My point after all this is to really let go of the hubris and look at the logistics of your situation. If you were to apply to UVA, I'm sure you'd get it, but just consider all your options and your end goals here.

Btw, I'm pretty much a noob at all this stuff, but the posters above really know what they're talking about, so don't just take the advice with a single grain of salt. Good luck, bud. Rock on
Dude. Thank you so much. I mean all the advice from other ppl was great and well informed, but you really seem to understand this specific situation. This makes a lot of sense. I'll have to deeply think about this now.
Obviously you know nothing about me and all, but if I kill it at VCU (3.85+ GPA, 520 MCAT), do you think I could make NYU (my dream med school), or do they care enough about prestige of UG to make this a futile dream?
 
Dude. Thank you so much. I mean all the advice from other ppl was great and well informed, but you really seem to understand this specific situation. This makes a lot of sense. I'll have to deeply think about this now.
Obviously you know nothing about me and all, but if I kill it at VCU (3.85+ GPA, 520 MCAT), do you think I could make NYU (my dream med school), or do they care enough about prestige of UG to make this a futile dream?

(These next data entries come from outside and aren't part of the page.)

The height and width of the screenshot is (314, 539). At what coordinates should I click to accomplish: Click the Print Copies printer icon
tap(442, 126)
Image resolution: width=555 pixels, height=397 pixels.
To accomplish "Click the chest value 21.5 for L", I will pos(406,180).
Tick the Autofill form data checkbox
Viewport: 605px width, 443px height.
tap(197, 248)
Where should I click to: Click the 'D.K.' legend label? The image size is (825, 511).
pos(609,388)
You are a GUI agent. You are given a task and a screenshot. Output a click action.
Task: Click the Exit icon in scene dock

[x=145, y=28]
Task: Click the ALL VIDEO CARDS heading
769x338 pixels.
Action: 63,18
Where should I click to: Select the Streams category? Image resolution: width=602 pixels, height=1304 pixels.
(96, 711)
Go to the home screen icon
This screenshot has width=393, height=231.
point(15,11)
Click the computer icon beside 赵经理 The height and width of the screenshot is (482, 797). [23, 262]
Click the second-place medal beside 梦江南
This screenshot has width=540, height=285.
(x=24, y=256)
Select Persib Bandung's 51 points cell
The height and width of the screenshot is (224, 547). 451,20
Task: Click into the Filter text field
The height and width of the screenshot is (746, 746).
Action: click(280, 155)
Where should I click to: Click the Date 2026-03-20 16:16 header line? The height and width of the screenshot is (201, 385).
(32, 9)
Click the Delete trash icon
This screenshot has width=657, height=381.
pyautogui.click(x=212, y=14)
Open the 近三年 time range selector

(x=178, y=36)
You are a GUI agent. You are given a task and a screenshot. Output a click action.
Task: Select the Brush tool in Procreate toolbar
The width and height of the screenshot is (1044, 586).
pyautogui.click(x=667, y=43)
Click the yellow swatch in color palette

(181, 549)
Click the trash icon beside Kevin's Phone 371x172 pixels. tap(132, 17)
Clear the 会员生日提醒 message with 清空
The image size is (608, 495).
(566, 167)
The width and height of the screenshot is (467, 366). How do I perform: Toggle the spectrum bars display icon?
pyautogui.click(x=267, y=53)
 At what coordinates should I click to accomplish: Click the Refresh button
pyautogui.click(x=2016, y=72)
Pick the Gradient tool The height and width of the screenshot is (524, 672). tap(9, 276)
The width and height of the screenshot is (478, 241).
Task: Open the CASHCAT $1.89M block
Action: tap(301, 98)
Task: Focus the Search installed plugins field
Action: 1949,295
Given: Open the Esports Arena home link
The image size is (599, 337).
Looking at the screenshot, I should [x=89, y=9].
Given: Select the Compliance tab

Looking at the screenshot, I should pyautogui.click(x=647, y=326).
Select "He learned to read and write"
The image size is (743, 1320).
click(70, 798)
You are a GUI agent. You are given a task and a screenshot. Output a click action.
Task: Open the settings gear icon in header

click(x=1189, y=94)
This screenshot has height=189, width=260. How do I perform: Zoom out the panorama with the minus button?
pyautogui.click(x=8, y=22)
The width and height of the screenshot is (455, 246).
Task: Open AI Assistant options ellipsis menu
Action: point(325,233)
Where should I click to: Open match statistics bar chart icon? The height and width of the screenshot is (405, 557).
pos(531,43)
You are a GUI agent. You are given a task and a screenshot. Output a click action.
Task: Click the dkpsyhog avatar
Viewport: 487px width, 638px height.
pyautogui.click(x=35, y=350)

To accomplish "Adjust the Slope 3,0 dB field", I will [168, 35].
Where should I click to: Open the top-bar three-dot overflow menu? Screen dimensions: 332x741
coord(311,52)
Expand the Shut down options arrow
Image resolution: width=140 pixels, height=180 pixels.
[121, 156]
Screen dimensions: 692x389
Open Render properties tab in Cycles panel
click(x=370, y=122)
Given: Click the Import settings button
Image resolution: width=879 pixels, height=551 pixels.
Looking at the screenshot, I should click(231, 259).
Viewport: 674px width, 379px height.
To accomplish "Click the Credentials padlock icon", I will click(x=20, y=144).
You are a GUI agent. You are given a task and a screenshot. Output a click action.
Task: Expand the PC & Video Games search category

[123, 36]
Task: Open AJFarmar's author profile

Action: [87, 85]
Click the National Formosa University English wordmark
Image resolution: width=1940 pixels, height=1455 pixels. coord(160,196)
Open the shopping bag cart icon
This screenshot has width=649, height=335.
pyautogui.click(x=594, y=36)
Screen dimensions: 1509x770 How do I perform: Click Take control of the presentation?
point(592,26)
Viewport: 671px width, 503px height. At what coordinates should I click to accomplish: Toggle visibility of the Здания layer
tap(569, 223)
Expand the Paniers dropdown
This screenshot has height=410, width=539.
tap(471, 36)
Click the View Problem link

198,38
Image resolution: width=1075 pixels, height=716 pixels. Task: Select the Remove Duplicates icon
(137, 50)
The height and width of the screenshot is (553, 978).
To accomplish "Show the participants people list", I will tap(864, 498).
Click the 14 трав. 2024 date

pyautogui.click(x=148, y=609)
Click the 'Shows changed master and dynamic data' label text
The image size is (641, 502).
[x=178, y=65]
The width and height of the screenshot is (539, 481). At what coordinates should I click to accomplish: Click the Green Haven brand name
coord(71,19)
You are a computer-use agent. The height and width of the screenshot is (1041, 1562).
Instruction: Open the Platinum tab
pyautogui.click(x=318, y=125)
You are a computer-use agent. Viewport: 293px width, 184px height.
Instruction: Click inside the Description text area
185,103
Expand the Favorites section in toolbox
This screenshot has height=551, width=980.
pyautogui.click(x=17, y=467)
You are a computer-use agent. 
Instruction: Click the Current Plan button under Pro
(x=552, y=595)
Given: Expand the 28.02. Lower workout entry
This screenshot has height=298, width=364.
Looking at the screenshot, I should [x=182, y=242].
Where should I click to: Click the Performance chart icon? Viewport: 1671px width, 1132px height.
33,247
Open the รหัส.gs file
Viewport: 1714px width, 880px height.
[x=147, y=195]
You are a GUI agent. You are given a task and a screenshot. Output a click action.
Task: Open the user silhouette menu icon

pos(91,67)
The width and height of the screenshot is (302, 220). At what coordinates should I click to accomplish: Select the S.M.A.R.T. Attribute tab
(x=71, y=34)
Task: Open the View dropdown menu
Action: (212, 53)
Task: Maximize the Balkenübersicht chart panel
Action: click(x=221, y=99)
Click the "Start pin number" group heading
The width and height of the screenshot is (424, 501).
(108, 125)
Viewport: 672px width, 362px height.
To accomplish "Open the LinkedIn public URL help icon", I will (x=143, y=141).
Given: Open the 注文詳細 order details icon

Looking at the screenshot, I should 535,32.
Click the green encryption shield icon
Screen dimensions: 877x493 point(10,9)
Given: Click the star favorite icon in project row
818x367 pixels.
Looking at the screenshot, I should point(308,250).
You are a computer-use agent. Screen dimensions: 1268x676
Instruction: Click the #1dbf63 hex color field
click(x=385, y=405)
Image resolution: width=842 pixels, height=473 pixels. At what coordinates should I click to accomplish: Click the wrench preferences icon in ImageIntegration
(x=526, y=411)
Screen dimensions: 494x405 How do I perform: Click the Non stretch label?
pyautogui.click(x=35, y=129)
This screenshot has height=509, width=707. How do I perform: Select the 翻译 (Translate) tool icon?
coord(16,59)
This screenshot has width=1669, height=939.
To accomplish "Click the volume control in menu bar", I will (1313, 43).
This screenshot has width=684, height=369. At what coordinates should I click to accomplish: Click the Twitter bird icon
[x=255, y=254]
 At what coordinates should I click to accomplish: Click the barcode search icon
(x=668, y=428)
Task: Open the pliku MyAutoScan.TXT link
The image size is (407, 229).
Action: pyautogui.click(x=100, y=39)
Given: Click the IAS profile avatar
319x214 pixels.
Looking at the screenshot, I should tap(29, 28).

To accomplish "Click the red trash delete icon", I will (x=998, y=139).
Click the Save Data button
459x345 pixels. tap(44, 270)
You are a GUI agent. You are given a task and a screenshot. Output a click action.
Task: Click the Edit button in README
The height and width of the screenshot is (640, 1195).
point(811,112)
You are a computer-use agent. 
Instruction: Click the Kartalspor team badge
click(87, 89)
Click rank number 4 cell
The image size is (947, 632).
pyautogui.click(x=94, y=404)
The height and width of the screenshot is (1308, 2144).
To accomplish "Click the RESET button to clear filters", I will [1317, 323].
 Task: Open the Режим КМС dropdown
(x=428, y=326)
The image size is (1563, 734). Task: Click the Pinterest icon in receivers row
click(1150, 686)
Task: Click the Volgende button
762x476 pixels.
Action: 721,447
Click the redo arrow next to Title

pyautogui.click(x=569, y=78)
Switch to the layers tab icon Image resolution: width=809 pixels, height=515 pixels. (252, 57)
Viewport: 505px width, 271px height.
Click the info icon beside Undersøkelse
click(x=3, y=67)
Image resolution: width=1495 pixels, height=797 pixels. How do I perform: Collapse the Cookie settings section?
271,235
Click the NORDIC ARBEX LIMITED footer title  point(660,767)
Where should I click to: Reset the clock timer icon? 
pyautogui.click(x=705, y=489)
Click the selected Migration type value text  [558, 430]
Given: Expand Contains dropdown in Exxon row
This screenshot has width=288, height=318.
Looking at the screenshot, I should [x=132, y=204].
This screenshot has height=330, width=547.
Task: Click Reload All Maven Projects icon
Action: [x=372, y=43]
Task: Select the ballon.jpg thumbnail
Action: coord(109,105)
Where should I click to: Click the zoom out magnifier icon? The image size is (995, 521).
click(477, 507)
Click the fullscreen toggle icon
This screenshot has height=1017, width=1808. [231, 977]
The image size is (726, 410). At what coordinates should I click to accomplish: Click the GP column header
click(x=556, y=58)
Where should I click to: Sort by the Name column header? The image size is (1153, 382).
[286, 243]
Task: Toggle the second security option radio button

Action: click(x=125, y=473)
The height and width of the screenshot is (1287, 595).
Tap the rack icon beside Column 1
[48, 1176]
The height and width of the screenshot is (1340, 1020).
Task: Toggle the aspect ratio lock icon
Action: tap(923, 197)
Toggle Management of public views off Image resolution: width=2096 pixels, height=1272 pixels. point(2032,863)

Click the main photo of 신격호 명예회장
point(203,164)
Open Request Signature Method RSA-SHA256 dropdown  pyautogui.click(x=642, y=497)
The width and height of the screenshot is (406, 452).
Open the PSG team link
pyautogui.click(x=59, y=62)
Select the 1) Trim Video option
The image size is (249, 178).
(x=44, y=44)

You can get into NYU from VCU if your stats and ECs are good enough, guaranteed. I understand it's hard going from TJ to VCU after all your friends went to Ivies or whatever, but that's in the past now, and you have to accept your current situation and make do the best you can with the resources available to you. No one going forward will give a **** where you went to high school, doesn't matter if it's Exeter or TJ or some random inner city school with a 10% graduation rate. You're at VCU, you hopefully have the talent to do well, don't focus on what other people are doing, and know that if you perform exceptionally, you have a good shot at going to an exceptional medical school, no matter where you're coming from.